Items listed in a dataset

++++++

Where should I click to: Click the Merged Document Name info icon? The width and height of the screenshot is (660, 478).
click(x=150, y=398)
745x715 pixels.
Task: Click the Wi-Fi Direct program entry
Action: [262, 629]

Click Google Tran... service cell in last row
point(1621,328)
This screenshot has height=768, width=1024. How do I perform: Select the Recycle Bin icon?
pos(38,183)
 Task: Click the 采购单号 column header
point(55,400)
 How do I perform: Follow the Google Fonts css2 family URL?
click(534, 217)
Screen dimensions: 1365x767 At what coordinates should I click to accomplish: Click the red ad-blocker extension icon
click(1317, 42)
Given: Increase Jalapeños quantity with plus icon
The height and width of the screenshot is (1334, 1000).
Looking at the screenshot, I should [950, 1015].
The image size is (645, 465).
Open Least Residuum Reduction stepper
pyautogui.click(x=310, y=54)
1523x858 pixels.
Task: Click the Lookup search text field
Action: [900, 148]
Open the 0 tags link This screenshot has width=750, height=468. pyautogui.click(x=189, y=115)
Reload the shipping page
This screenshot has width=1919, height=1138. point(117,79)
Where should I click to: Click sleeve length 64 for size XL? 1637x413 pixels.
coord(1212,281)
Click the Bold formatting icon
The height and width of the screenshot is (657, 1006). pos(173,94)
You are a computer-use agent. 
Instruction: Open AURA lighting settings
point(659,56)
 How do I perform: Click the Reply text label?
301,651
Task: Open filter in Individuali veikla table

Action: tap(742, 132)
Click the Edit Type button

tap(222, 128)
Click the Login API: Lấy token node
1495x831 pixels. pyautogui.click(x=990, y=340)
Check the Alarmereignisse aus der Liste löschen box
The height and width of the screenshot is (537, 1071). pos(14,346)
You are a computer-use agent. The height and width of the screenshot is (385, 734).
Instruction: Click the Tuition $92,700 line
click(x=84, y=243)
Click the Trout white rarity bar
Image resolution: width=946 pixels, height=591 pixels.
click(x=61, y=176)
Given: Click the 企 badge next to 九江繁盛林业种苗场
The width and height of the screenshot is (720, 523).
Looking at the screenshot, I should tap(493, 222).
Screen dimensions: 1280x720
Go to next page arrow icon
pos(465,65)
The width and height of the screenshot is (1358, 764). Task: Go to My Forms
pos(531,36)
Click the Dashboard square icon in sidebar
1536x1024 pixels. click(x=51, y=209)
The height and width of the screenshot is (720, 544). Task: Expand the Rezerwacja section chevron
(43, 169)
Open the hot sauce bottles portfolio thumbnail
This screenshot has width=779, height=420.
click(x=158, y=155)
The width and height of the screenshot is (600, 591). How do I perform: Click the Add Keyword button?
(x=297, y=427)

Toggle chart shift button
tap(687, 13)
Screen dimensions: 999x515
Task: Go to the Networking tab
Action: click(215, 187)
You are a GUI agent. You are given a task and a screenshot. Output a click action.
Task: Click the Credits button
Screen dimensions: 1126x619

++++++

[EXERCISE GOAL]: Copy every line of the records above that holds the word "agent".

[RESULT OF THE TASK]:
You are a computer-use agent. 
You are a computer-use agent. The height and width of the screenshot is (385, 734).
You are a GUI agent. You are given a task and a screenshot. Output a click action.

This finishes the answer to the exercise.